Future of Energy Production

For many years now, the future of energy production has been quite steadily moving toward distributed generation.  Solar power, with increasingly more efficient panels for decreasing cost per watt, is at the forefront of this revolution.  Traditionally, most states have adopted what is called net metering, which simply means that your electric meter runs backwards when a customer generates more power than they are using.  In effect, they are providing power back into the electric grid and powering nearby homes.  This saves the utilities from spending millions to build expensive 'peak load' natural gas power plants that are spun up only when the demand is at it's highest and beyond the capacity of it's more traditional plants such as coal or nuclear, which often corresponds to the sunniest times when cooling demand is at it's peak.  It also saves utilities in that they don't have to spend millions more to upgrade the expensive distribution system to get that peak power to local neighborhoods.  Instead, if you have solar and net metering, you've just installed a peak-power generating station for the utility.  In the evening, once the sun goes down, you simply use power from the grid as you normally did, with your meter running forward again.  In essence, you used the grid as a 100% efficient 'battery' to store your excess energy, and you're using that same energy back in the evening.  It's a win/win/win.  Or, at least it should be...

Over time, solar has become so affordable that today, in many markets (such as Evansville, IN), you can generate solar power for less than a quarter the cost per killoWatt hour (kWh) that you pay your utility.  The decision to install solar becomes a no-brainer.  Of course, utilities that have become used to ruthlessly destroying any potential threat to their government sanctioned monopoly cannot let that situation stand.  After heavy lobbying by utilities, the Indiana legislature passed and the governor signed a bill that will effectively end net metering for new customers.
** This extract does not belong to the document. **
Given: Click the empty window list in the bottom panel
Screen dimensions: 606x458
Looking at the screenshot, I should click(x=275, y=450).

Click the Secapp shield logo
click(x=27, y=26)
Future Indiana net metering customers will now only be paid a 'wholesale' price per kWh when the meter spins backwards, which is roughly a third of the retail price that will be billed when buying the same power in the evening from the utility, that the homeowner had just generated during the day.  Obviously, that makes no sense for the consumer.  

What that means is that Indiana utilities have taken the ability to use the grid as a 100% efficient battery, and replaced it with a ~ 33% efficient battery.  Since actual batteries, including Tesla's Powerwall, are now available with Lithium ion technology, a discharge rate of 100%, and over 90% efficiency, with all due respect, utility: people don't need you any longer.  People can install solar panels (or an entire solar roof), and store their excess energy produced during the day in a system that is better than 90% efficient.  I have no doubt that the result of this change in Indiana will mean that in a matter of years- probably only 10-20 years, the majority of homes built in Indiana will generate and store their own power, primarily via solar, and will not be connected to the grid.  Personally, I had to pay $12,000 just to connect to the utility grid.  It will simply not make economic sense any longer for people to connect to the grid, since generating your own power will be done for a tenth or less the cost of connecting to the grid and paying for power as technology progresses and the cost of solar and batteries continues to fall.  
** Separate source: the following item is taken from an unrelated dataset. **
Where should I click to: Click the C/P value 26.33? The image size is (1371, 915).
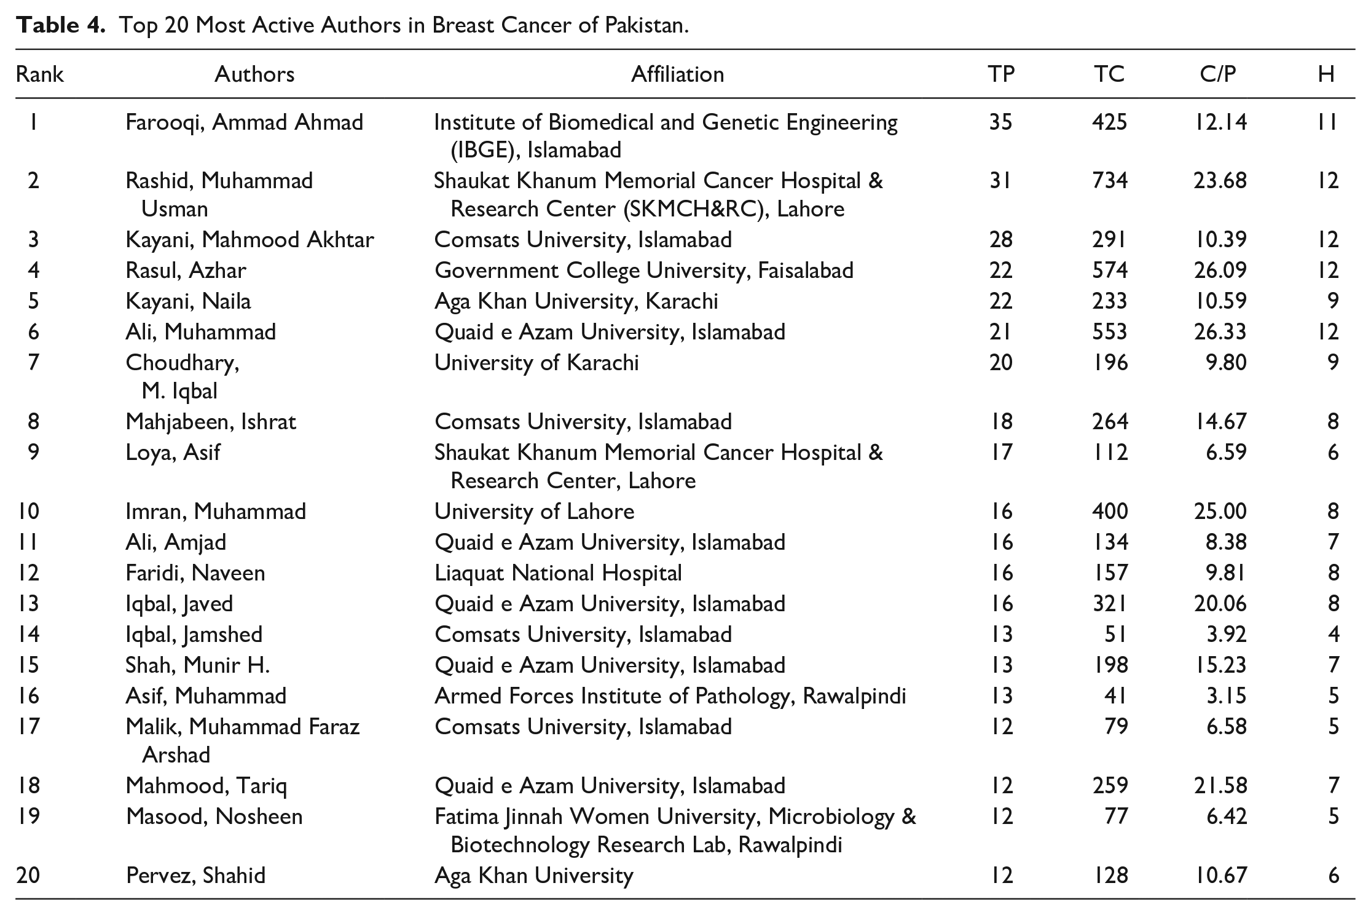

This is very similar to the shift that has occurred over the past 20 years with telephones.  It is quite rare now to find a traditional telephone in a home, as opposed to a cell phone.  Even my parents who are in their 70s abandoned their 'land line' telephone years ago.  There is no reason to support and subsidize the outdated power grid when you can operate independent of the grid for a fraction of the cost.  Utility generated power and distribution is an outdated business model; one that would have lasted well into the future had the utilities not just collectively shot themselves in the foot by lobbying for a bill essentially saying that they no longer want to do business with what will soon be the majority of new home owners.

The inevitable result of this bill is that as less people choose to connect to the grid (and more people leave the grid), utility rates will be driven up further because less customers will be left to support the aging grid, resulting in more customers leaving the grid, resulting in higher utility rates.  It's a death spiral, not unlike what is happening with Obamacare brought to you - again - by collusion between corrupt government and business interests.  Had Indiana utilities been forced to compete in a free and open market, we would not be in this situation, because utility rates would be half what they are now and utilities would be far more competitive with solar, but the greed and lobbying power of a government sponsored monopoly knows no limits and are blind to their own demise.